(本文)
詩はどこにあるか(谷内修三の読書日記)

日々、読んだ本の感想。ときには映画の感想も。

小笠原鳥類「魚の歌」

2017-12-13 15:46:17 | 詩(雑誌・同人誌)
小笠原鳥類「魚の歌」(「現代詩手帖」2017年12月号)

 小笠原鳥類「魚の歌」(初出「エウメニデスⅢ」52、16年11月)のなかで、ことばはどう動いているだろうか。

よいことがあると、いい。あの、ええ、
それが、とても、いい。
とても、穏やかに、うれしい、ことが、いい。

 何かを言おうとする。しかし、ことばはすぐには「成文化」されない。とぎれとぎれにことばがでてくる。とぎれとぎれを確かめながら、なんとか「成文化」しようとしている。そんな感じだろうか。この始まりは。
 この始まりを受けて、ことばは、こう動く。

あの川に、いろいろな、種類の歌が
魚が(魚の図鑑は歌の図鑑だ)楽譜が……
泳いでいて、魚の背中が見える。

 書き出しの三行をいいなおしているだろう。「いい、こと」とはたとえば「魚」を見たときのことかもしれない。川の中を泳ぐ魚。それは魚だけれど、同時に「音楽」でもある。「楽譜」でもある。魚が泳ぐのを見ていると、小笠原の肉体のなかで音楽の記憶がよみがえる、ということか。それが、楽しい。それが「いい、こと」。
 そういうことを「成文化」させていうのはなかなかむずかしい。どういう順序でことばをととのえなおせばいいのか、よくわからない。その瞬間の、「よくわからさない、けれど言いたい」という感じをそのまま、ととのえずに(成文化させずに)、なるべく自然に放出したものが、ここに書かれていることばかもしれない。
 そうすると、小笠原にとっては、詩とは「成文化」されるまえの、「未成文」のことばのあり方ということになる。

 うーん。

(提供データ)

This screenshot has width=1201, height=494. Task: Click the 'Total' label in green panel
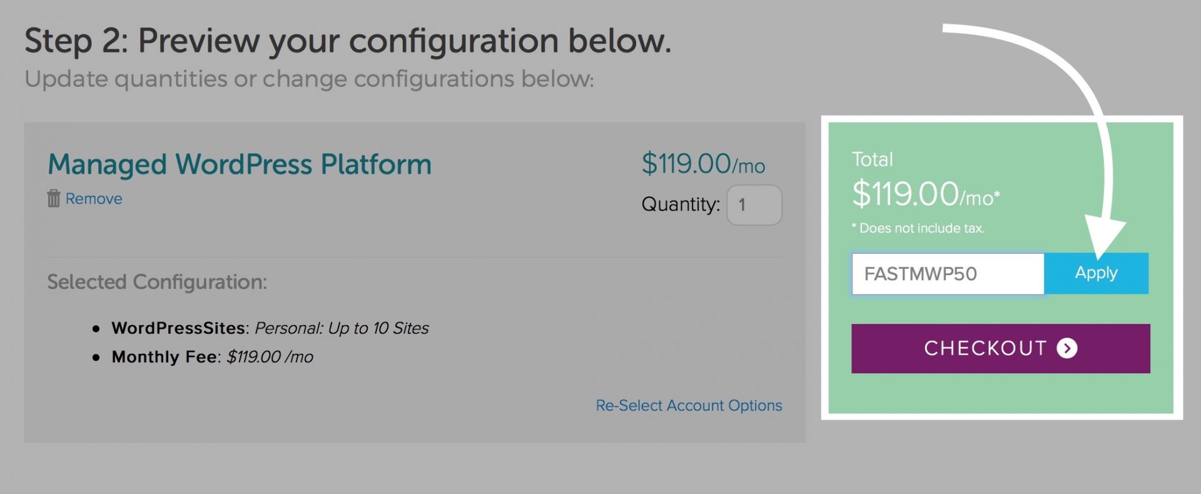pos(872,159)
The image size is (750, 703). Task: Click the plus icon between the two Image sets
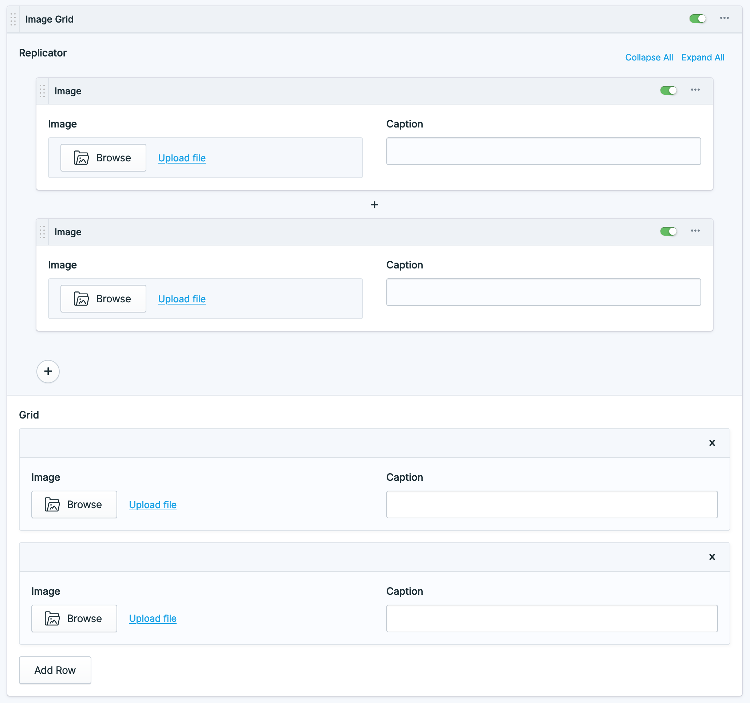pos(375,205)
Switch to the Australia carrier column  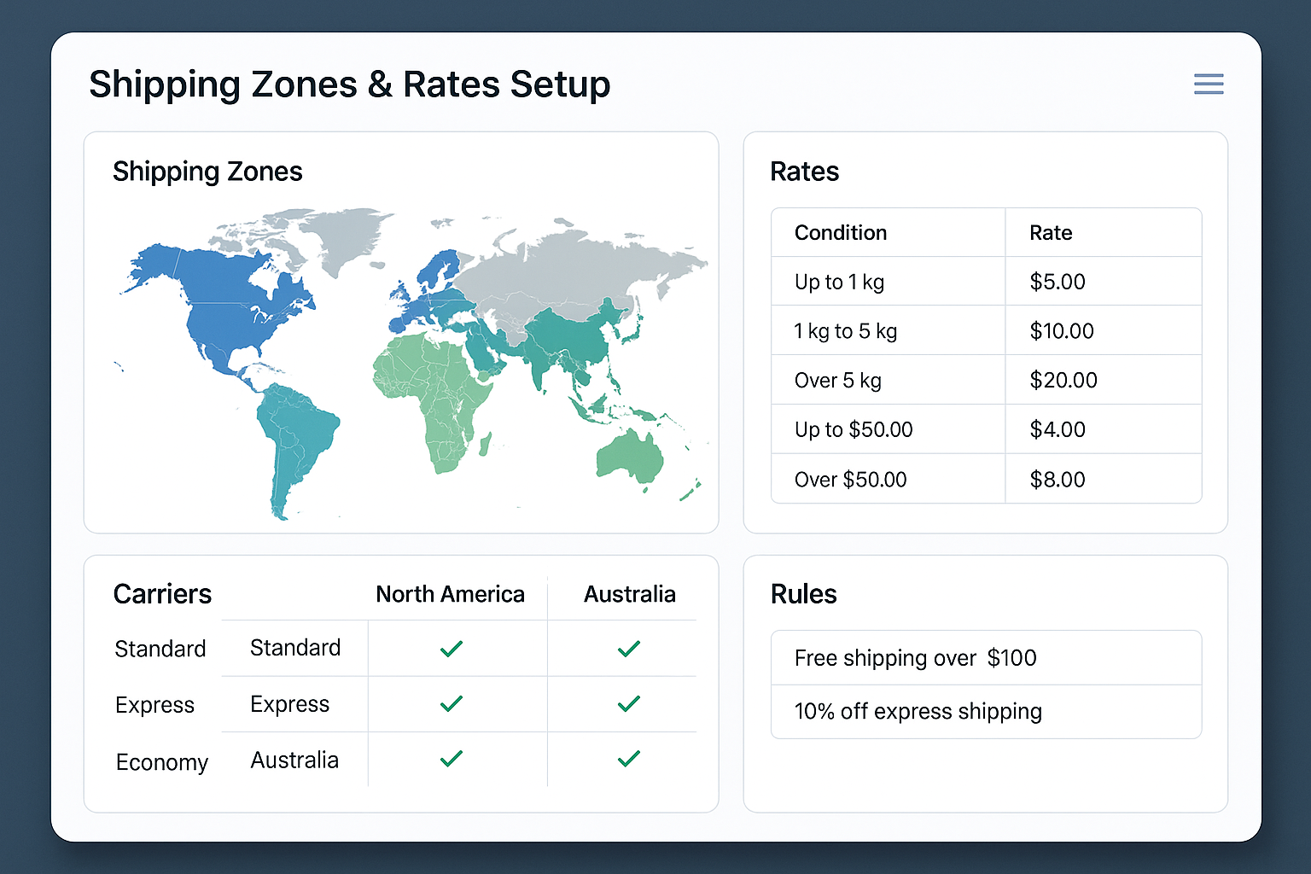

(課題) 上の本文のうち「書き出しの三行をいいなおしているだろう。」で始まる段落を、主な内容を残して箇条書きにまとめてください。

(回答)
- 詩の書き出しの三行を言い直していると考えられる。
- 「いい、こと」とは、たとえば川の中を泳ぐ「魚」を見たときのことかもしれない。
- その魚は魚であると同時に「音楽」でもあり、「楽譜」でもある。
- 魚が泳ぐのを見ていると、小笠原の肉体の中で音楽の記憶がよみがえる、ということか。
- それが楽しく、それが「いい、こと」である。